In a major radio speech reporting on the Paris Peace Conference, Byrnes also replied to former Secretary of Commerce Wallace's protest that the United States is pursuing a "get tough with Russia" policy. Neither the word "tough" nor "soft," he said, accurately describes "our earliest efforts to be patient but firm."
Talking of the slow progress toward peace, he said "the very root of our difficulties" may be a belief by Soviet leaders that another war is inevitable. His thesis was that such a fear, not only in Russia but elsewhere, increases tension and brings about conditions which prevent world recovery.
He thus almost directly challenged assertions by Prime Minister Stalin that he does not fear another conflict.
Without specifically naming Russia, he declared that the way to international amity is through reconciliation of differences and that no states should "arbitrarily exercise their power of veto, preventing a return to conditions of peace and delaying economic reconstruction."

### Work task 1:
In the passage about Byrnes's radio speech, who protested that the United States was following a "get tough with Russia" policy?
### Work task 2:
Write what comes next in the passage about Byrnes's radio speech, picking up after its last sentence.
The lines here have no connection to the passage about Byrnes's radio speech.

### Material provided:
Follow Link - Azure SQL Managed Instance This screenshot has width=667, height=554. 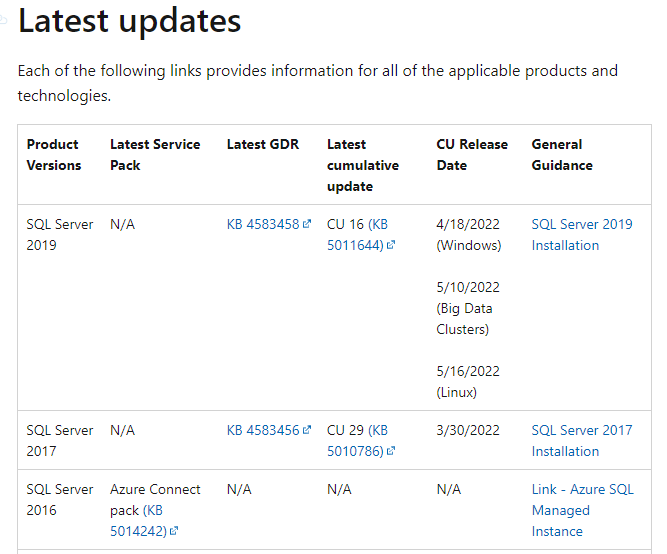click(x=582, y=510)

### Written reply 1:
Former Secretary of Commerce Wallace.

### Written reply 2:
Possibly having in mind Soviet Foreign Minister Molotov's declaration that he would continue to fight some of the majority decisions of the Paris Peace Conference--such as that on on Triesto--Byrnes declared "No state should assume that it has a monopoly of virtue, or of wisdom. No state should ignore or vote the aggregate sentiments of mankind."
"From the Potsdam Conference, which took place at the beginning of his administration," Byrnes said, "President Truman and I have worked and we shall continue to work to bring about an understanding with the Soviet Government."